There are going to be a lot of new moving parts for the new normal, too. I suspect the day of putting an item online, selling it, shipping it and banking the money is, for the most part, over. Adios, good old days. We’d better have folks manning the phones and inboxes who have patience and a kind voice. Buyers now need a lot more hand-holding than they did a year ago. It was hard enough describing a guitar’s tone (a highly subjective subject) to an experienced online buyer. It’s way harder answering some of the questions we are seeing now from the newer online buyers. “Does the guitar have vibe?” has been my favorite question so far.
Most certainly, part of the new norm will be this: Every store will need an online sales component in order to remain viable. Selling online is today’s equivalent of having a business phone, and while some stores may get by for a while without online sales, I can’t see that being possible very far into the future. If you own a store, and you think you can maintain your past level of sales without an online sales avenue, consider this:
Many of your old customers no longer feel safe getting out of the house and going to a public store. They’ll go to the grocery and the pharmacy, and they’ll buy gas for the car, but they aren’t comfortable doing it. When they need strings or cork grease or whatever, and the choice is to (1) buy online and get the item tomorrow or the next day, or (2) drive to your store, make human contact, and possibly contract a virus, a lot of people are going to opt for (1). The only way to keep their business is to sell online.

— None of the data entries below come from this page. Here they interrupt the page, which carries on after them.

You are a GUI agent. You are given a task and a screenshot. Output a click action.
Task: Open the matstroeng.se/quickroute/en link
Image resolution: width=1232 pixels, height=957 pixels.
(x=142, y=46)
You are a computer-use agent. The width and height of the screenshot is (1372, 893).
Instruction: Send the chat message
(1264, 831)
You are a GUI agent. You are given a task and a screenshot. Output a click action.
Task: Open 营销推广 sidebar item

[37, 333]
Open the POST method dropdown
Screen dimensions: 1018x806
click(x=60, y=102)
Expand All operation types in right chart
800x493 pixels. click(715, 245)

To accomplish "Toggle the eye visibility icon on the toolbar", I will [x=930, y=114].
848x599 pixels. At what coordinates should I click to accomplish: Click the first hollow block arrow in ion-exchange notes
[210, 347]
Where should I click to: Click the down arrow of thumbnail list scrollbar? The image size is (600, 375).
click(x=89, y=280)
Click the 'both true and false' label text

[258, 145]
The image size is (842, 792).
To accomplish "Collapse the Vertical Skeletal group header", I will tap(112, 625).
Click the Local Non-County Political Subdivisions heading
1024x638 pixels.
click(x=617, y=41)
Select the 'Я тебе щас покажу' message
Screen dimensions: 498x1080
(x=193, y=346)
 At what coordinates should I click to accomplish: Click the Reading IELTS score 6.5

Of course, I could be wrong on all of this. In a few months, we may be right back to where we were in February, selling furiously and seeing our all our usual customers in person. That could happen, but I suspect that after months of creating a no-virus atmosphere for themselves, many customers aren’t going to accept the old normal as a safe way to do business. They will still be working at home, or just staying at home, having limited human contact, and relying on the internet to bring them what they need.
If you’re doing online sales, take some time this week to think over how to handle the new crop of novice online buyers. The usual approach to good customer service may require some new standards going forward. If you’re not doing online sales, either get with the program, or plan to sell your business, while it still has value, to someone who will stay current. For good or ill, the times they are a changing.